▶ **Description of the task**
Gather every line of the data below that contains the string "dimensions".
· · ·
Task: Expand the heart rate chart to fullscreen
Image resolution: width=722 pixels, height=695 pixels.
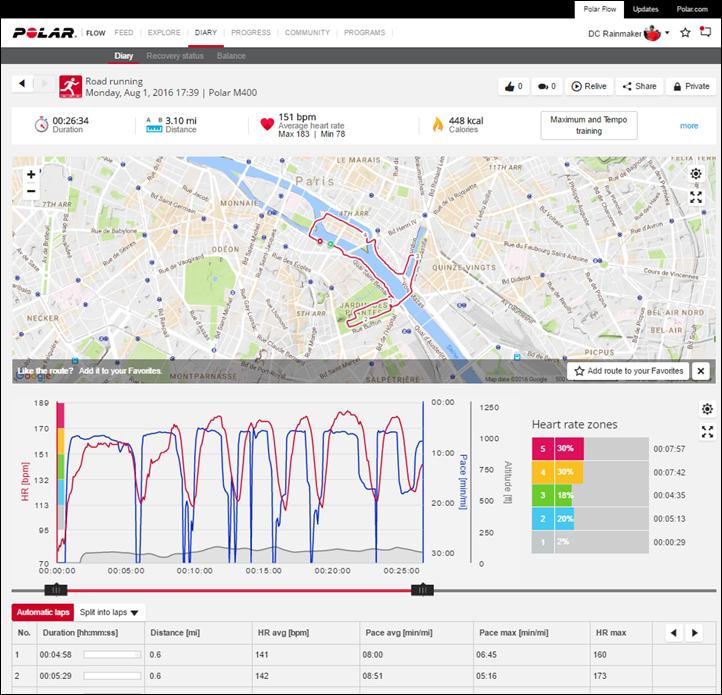Action: pos(707,432)
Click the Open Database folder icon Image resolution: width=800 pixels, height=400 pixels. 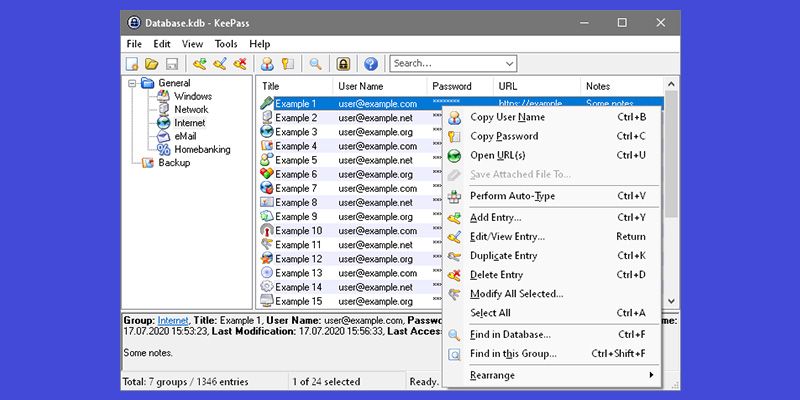point(151,64)
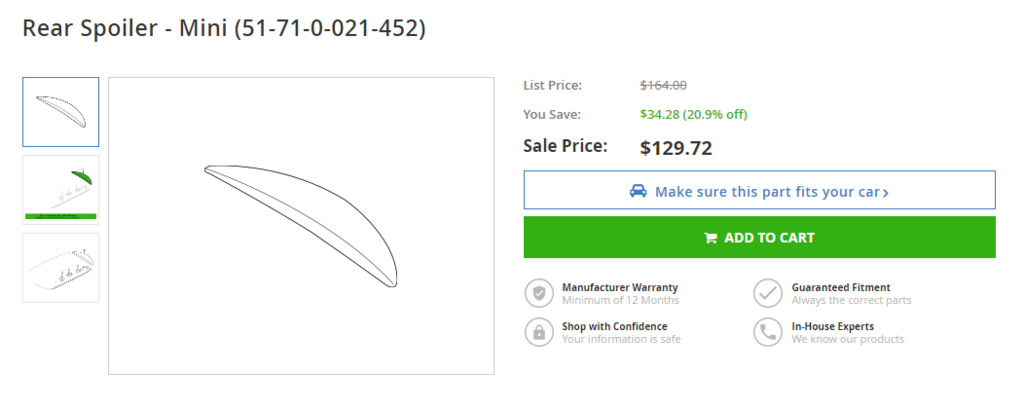
Task: Click 'Make sure this part fits your car'
Action: (766, 191)
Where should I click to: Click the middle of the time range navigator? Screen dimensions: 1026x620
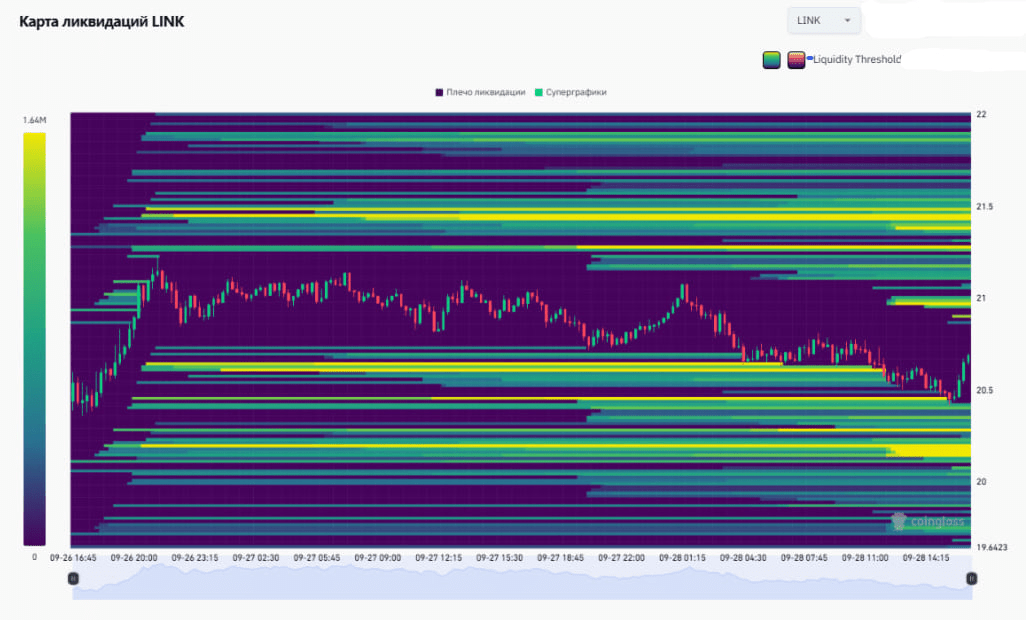pyautogui.click(x=522, y=580)
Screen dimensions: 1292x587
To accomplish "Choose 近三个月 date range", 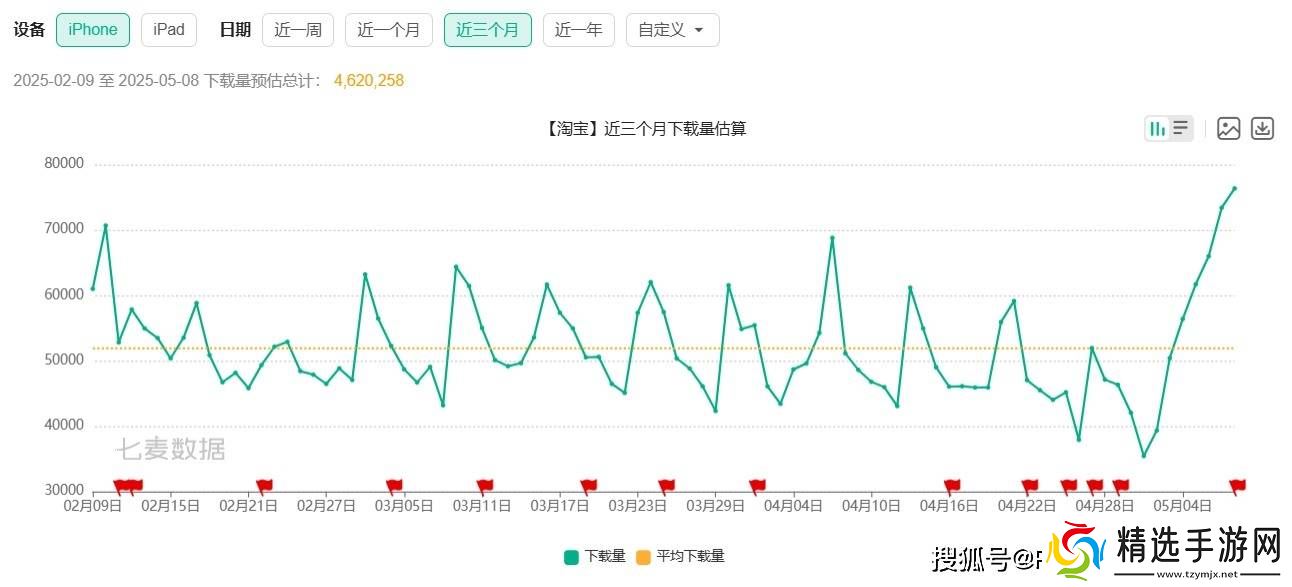I will [487, 30].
· · ·
▶ **Written response**
Where should I click to: Click the middle of the time range navigator? Screen dimensions: 1026x620
Screen dimensions: 1292x587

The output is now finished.